Anne Hathaway, “Tender Is the Night”
Don’t let the title of this post fool you — Anne Hathaway the actress and Scott Fitzgerald’s Tender Is the Night are two separate things, linked only by the fact that both of them are happening in my life this week.
First, Anne Hathaway: been aware of her for awhile, but she didn’t really show up on the radar until I saw Les Miserables, which I wouldn’t necessarily recommend (though I’m glad I watched until the end, as long as it took to get to the end). Hathaway, as you all know, won the Best Support Actress Oscar last year for her role of Fantine — yes, it’s a showy role, and yes, Susan Boyle sang that song, “I Dreamed a Dream,” on her way to fame. But Hathaway was great and imho deserved the Oscar.
Which led me to look her up on IMDB (Internet Movie Databse) and Netflix, where I rented Rachel Getting Married.
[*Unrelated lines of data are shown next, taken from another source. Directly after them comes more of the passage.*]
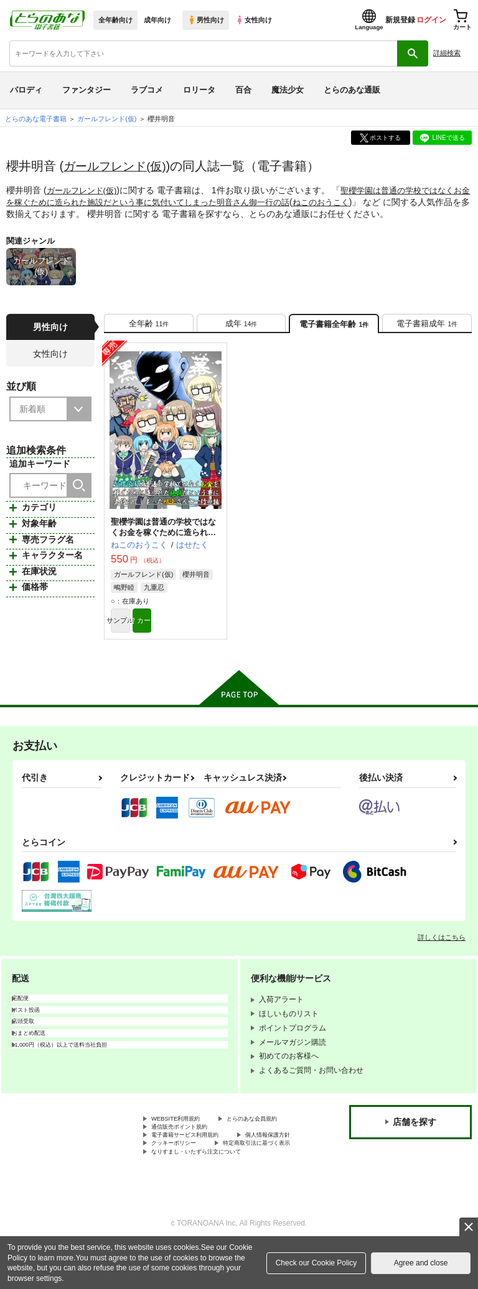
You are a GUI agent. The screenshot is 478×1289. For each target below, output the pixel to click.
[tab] (149, 327)
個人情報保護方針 (181, 1173)
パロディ (26, 89)
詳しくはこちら (442, 948)
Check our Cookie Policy (316, 1263)
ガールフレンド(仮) (117, 166)
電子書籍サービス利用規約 (196, 1162)
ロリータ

She’s not Rachel, who is her sister getting married. Hathaway plays Kym, the black sheep sister who’s spent the past 10 years in and out or rehab, and who comes home for the wedding, where she encounters (surprise!) all sorts of difficulties adjusting to family life.
Again, Kym is the showy role — though playing Rachel presents its own kind of challenge, I guess. And the movie deals seriously with recovery, in its ongoing nature (several scenes with recovery meetings) and in its challenges (like, for Kym, feeling that she’s onstage, that everyone knows her private business).
Which brings me, by commodious vicus of recirculation, to Tender Is the Night. I’ve developed a recent interest in the 1920s, having read Amanda Vaill’s stunning 1998 book, Everybody Was So Young, of which I acquired a signed first edition. Anyway, Gerald and Sarah Murphy are the key subjects for Vaill’s book, in that they’re the prototypes for Nicole and Dick Diver in F. Scott Fitzgerald’s famous novel.
I first read Tender Is the Night in my early 20s, when I was living in Paris. I’m so glad I’m re-reading it, because a lot went over my head the first time, when I was so young. It’s about writing, alcoholism and madness, and the way Fitzgerald brings the subject of Nicole’s madness into view is technically masterful (and the subject of madness is, along with alcoholism no doubt connected to his own autobiography, with his well-known drinking problems and his wife Zelda’s madness).
Alcoholism, Recovery, Madness. Poor Scott Fitzgerald, Sounds as if Tender Is the Night deserves its own post.